Exploring The Last Green Valley: DEEP is your access point to our state parks and forests
When was the last time you visited one of our many state parks and state forests? August is here, summer is moving quickly through the warm season, so now is the perfect time to plan a visit. Here in Connecticut the opportunities are boundless, especially within the towns of The Last Green Valley National Heritage Corridor.
Our state parks and forests are all managed by the Connecticut Department of Energy and Environmental Protection. I took a quick look at the main page of their website and was pleased to see a redesigned site with easily accessed information. If you’re looking for a state park or forest, specific activities offered, camping and even volunteer opportunities, the main page has easy-to-access information with links to specific website locations. Here is the link for CT DEEP Parks and Forests website: https://bit.ly/2X7upPu.
One of the more significant changes to how our state parks and forests operate is that residents with a state of Connecticut vehicle license plate no longer pays parking fees at our state parks. The Passport to the Parks program was passed by the General Assembly in 2018. There is now an additional $5-per-year fee for registering or renewing your non-commercial vehicle in the state. The fee also allows the state to provide improved park maintenance, increased lifeguards at state beaches and longer hours for state museums and nature centers.

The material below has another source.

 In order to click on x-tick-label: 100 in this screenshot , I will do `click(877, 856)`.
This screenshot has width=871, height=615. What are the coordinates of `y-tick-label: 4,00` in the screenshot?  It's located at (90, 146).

The new website provides easily accessed information on each park throughout the state with an interactive map of Connecticut and information on each state park or preserve and access locations, state park trail and access locations, state forests and access locations.
By clicking on each link in the map you’ll find basic information with name and location as well as an additional link to the Connecticut DEEP website for a specific location. I took time to check on each location in The Last Green Valley and found the map and links to be very helpful with lots of information.
Another helpful link off the main page is for activities and amenities that are offered at each park and forest location. The activities are listed in several categories including Family Activities, Nature Activities, Active and Team Sports and Water Related Activities. With the heat and hot temperatures of the past few weeks my guess is the water-related activities has been a popular link for those using the website. By clicking on the link, you will discover the location for each activity, including a link for that specific location. With just a few clicks, all the information you could possibly need to plan your next outing is readily available.
Other information available through the main page of the DEEP State Parks and Forests website include camping locations and reserving a camp site, volunteer opportunities with DEEP as well as information on the history of the state park system in Connecticut.
For families with young children, you’ll want to check out the link to the No Child Left Inside program. Here you’ll find exceptional family opportunities to get your kids in the great outdoors close to home. There are links to the Great Park Pursuit CT State Parks Family Adventure, locations of parks, and list of activities. The event calendar for the family program is very helpful with several events still planned through the summer and into the fall months.
There are several state parks and forests here in The Last Green Valley that I frequently visit for my own recreational enjoyment as well as for conducting TLGV sponsored programs and events. I am a frequent visitor to Bigelow Hollow, Quaddick, Mashamoquet Brook, Old Furnace, Mansfield Hollow, Hopeville Pond and Pachaug. The Nipmuck, Natchaug and Pachaug state forest are also locations I frequent, thanks in part to an excellent trail network in each. I also hike and bike on sections of the Air Line State Park Trail.
I can’t imagine living in this region and not having access to these outdoor resources. Each in its own way contributes to what I consider a key component to the quality of life that we enjoy here in The Last Green Valley National Heritage Corridor.
Our state parks are forests are a wonderful resource. They belong to us and are nearby for all to experience. The DEEP website is your portal to fun in the outdoors and I encourage you to check it out, discover new places to experience, or a park or state forest that you have not visited recently.
We live in a beautiful place called The Last Green Valley National Heritage Corridor. Our state parks and forests are a crucial asset for us to utilize and enjoy. They comprise thousands of acres of preserved open space available to residents and visitors alike to experience. I hope you’ll join me and others as we care for it, enjoy it, and pass it on.